I'm having some difficulty with my regex search, and I don't quite know why. I have a file with values formatted as such:
1 -1 2 SER HA H 4.477 0.003 1
2 -1 2 SER HB2 H 3.765 0.001 1
3 -1 2 SER HB3 H 3.765 0.001 1
4 -1 2 SER C C 173.726 0.2 1
5 -1 2 SER CA C 58.16 0.047 1
6 -1 2 SER CB C 64.056 0.046 1
7 0 3 HIS H H 8.357 0.004 1
8 0 3 HIS HA H 4.725 0.003 1
9 0 3 HIS HB2 H 3.203 0.003 2
.....
63 7 10 GLU HA H 4.328 0.004 1
64 7 10 GLU HB2 H 2.154 0.005 2
65 7 10 GLU HB3 H 2.156 0.004 2
66 7 10 GLU HG2 H 2.262 0.014 2
67 7 10 GLU HG3 H 2.464 0.001 2
68 7 10 GLU C C 177.242 0.2 1
69 7 10 GLU CA C 59.009 0.068 1
...
I want to search for the above strings exclusively line by line.
import re
with open('delete.txt') as file:
for lines in file:
modifier=lines.strip()
A=re.search('\B\d+\s[A-Z][A-Z][A-Z]\s[A-Z]',modifier)
if A != None:
search=A.string
print(search)
The formatting for the above files changes a lot, however what is always consistent is there will be a number, followed by 3 letters, followed by another letter.

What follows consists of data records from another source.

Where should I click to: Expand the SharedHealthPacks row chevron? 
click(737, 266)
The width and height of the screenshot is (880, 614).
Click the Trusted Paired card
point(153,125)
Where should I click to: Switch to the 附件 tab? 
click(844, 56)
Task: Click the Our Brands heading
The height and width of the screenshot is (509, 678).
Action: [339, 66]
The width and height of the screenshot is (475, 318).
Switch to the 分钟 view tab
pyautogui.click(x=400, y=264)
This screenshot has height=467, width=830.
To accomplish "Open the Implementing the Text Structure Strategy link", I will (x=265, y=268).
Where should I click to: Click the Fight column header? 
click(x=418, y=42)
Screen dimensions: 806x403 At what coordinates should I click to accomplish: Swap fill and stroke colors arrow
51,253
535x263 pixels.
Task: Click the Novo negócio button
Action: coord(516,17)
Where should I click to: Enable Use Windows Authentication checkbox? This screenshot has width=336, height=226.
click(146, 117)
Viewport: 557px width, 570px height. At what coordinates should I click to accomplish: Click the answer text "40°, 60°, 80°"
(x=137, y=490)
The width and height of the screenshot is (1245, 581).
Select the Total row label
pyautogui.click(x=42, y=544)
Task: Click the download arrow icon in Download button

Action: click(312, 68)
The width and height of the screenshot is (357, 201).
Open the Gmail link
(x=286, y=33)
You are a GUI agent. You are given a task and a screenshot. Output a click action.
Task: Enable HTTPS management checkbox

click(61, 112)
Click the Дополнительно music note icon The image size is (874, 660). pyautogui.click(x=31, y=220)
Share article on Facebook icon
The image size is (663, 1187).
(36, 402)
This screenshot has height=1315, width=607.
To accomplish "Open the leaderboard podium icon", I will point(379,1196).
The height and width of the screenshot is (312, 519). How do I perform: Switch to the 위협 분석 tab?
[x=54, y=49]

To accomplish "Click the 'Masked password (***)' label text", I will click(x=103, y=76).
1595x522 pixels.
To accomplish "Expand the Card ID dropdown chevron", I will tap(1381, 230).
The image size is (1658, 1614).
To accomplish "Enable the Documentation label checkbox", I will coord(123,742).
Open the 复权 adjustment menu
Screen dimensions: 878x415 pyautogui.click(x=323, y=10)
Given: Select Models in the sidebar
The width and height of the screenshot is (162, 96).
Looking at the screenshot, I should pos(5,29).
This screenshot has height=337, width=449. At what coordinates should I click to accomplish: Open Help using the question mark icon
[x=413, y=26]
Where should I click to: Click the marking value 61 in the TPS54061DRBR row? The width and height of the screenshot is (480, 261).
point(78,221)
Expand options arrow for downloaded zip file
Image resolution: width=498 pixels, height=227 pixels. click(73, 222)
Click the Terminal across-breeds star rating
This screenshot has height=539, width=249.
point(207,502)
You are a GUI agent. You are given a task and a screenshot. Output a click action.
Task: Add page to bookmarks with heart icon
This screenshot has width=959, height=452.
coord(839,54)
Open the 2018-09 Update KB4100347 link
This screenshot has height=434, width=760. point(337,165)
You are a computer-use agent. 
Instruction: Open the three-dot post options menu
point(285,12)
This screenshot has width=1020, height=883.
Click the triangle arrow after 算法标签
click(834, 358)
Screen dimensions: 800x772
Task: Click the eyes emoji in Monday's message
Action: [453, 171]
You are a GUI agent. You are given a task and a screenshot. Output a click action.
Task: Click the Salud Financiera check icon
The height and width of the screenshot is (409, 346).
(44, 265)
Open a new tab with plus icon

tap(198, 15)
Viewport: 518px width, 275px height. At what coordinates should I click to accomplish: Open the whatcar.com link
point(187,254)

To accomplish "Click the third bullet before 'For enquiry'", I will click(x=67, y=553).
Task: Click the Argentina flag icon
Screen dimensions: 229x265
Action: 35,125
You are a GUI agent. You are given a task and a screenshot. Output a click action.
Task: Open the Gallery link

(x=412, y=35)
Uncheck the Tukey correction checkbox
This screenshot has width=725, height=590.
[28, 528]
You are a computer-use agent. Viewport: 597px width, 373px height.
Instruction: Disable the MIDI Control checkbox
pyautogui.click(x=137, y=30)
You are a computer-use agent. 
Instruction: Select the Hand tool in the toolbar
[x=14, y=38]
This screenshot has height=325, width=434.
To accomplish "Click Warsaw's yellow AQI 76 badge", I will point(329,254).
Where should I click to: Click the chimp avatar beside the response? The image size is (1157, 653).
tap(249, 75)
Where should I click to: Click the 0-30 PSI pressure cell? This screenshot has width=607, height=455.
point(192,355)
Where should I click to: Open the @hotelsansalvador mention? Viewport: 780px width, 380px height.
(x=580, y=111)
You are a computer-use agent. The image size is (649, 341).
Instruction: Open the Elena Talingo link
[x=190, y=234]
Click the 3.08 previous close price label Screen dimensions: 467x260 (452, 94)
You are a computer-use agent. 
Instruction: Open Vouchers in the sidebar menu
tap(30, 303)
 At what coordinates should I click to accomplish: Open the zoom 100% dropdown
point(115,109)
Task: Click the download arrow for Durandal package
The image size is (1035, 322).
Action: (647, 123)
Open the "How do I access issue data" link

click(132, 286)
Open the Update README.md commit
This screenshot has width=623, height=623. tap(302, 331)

I.E. 2 SER HA
So I decided to use that as my regex search, but this isn't quite working. After the 63 7 10 GLU
line it works perfectly, but it doesn't find any of the other entries before that, despite the fact it appears every line is the same format.
The above example is a MVE.
Any help would be greatly appreciated!